[Entries taken from a collection]
———

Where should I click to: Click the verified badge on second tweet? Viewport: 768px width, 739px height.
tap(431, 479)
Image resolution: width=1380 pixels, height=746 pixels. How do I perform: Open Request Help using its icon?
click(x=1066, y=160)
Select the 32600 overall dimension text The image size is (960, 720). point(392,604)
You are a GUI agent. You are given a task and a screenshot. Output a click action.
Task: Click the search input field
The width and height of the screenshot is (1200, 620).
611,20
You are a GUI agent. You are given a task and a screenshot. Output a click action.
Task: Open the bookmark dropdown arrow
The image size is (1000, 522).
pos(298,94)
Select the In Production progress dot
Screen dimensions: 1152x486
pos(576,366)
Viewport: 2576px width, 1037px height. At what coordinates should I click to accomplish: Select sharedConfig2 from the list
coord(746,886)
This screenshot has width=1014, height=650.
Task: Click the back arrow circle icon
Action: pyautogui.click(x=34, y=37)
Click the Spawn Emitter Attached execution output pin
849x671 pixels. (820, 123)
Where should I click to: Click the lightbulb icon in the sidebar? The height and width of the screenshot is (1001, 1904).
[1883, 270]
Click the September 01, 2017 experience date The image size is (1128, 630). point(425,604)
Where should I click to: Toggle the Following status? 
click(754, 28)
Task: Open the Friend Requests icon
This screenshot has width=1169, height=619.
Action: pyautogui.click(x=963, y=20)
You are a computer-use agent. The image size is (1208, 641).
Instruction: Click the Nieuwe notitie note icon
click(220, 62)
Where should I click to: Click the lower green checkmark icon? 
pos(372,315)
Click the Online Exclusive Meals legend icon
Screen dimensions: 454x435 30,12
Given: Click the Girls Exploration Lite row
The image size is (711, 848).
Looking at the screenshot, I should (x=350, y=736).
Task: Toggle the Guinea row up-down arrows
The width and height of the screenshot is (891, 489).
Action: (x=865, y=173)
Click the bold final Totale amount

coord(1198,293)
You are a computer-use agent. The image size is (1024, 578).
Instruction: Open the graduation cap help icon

———

> [Task prompt] The entries need to be set down again in full, with no word changed.

> [Written reply]
Where should I click to: Click the verified badge on second tweet? Viewport: 768px width, 739px height.
tap(431, 479)
Image resolution: width=1380 pixels, height=746 pixels. How do I perform: Open Request Help using its icon?
click(x=1066, y=160)
Select the 32600 overall dimension text The image size is (960, 720). point(392,604)
You are a GUI agent. You are given a task and a screenshot. Output a click action.
Task: Click the search input field
The width and height of the screenshot is (1200, 620).
611,20
You are a GUI agent. You are given a task and a screenshot. Output a click action.
Task: Open the bookmark dropdown arrow
The image size is (1000, 522).
pos(298,94)
Select the In Production progress dot
Screen dimensions: 1152x486
pos(576,366)
Viewport: 2576px width, 1037px height. At what coordinates should I click to accomplish: Select sharedConfig2 from the list
coord(746,886)
This screenshot has width=1014, height=650.
Task: Click the back arrow circle icon
Action: pyautogui.click(x=34, y=37)
Click the Spawn Emitter Attached execution output pin
849x671 pixels. (820, 123)
Where should I click to: Click the lightbulb icon in the sidebar? The height and width of the screenshot is (1001, 1904).
[1883, 270]
Click the September 01, 2017 experience date The image size is (1128, 630). point(425,604)
Where should I click to: Toggle the Following status? 
click(754, 28)
Task: Open the Friend Requests icon
This screenshot has width=1169, height=619.
Action: pyautogui.click(x=963, y=20)
You are a computer-use agent. The image size is (1208, 641).
Instruction: Click the Nieuwe notitie note icon
click(220, 62)
Where should I click to: Click the lower green checkmark icon? 
pos(372,315)
Click the Online Exclusive Meals legend icon
Screen dimensions: 454x435 30,12
Given: Click the Girls Exploration Lite row
The image size is (711, 848).
Looking at the screenshot, I should (x=350, y=736).
Task: Toggle the Guinea row up-down arrows
The width and height of the screenshot is (891, 489).
Action: (x=865, y=173)
Click the bold final Totale amount

coord(1198,293)
You are a computer-use agent. The image size is (1024, 578).
Instruction: Open the graduation cap help icon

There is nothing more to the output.